(Beginning of DATA EXCERPTS)
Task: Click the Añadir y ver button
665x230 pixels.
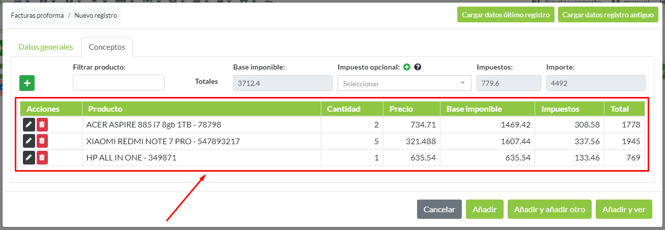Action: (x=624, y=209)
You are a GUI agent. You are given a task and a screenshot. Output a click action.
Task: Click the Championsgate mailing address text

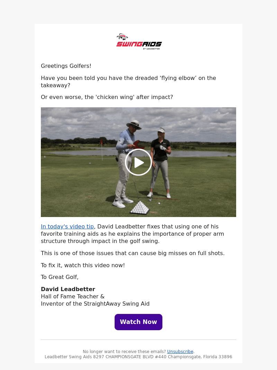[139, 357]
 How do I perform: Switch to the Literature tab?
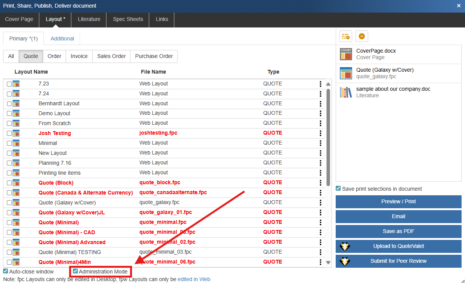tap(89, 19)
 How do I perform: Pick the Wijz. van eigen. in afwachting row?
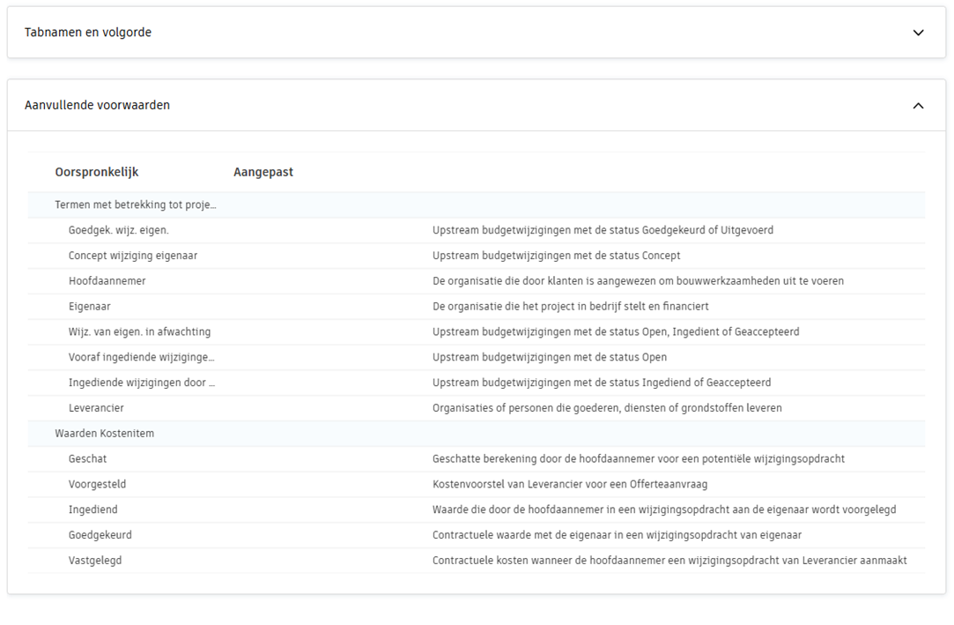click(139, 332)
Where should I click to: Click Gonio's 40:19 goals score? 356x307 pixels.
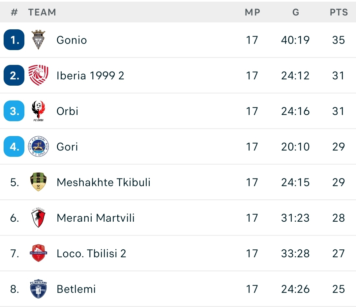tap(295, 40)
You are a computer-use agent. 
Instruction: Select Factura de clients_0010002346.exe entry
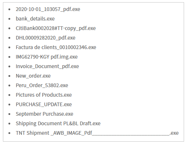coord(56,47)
(End of DATA EXCERPTS)
→ **WHAT YOU SHOULD DO**:
Could you write out verbatim only those lines that run from the line containing "665x230 pixels." through the end of the listing above, both included, without the pictures?

→ **ANSWER SPACE**:
665x230 pixels.
Action: (x=624, y=209)
You are a GUI agent. You are given a task and a screenshot. Output a click action.
Task: Click the Championsgate mailing address text

[139, 357]
 How do I perform: Switch to the Literature tab?
tap(89, 19)
 How do I perform: Pick the Wijz. van eigen. in afwachting row?
click(139, 332)
Where should I click to: Click Gonio's 40:19 goals score? 356x307 pixels.
tap(295, 40)
You are a computer-use agent. 
Instruction: Select Factura de clients_0010002346.exe entry
coord(56,47)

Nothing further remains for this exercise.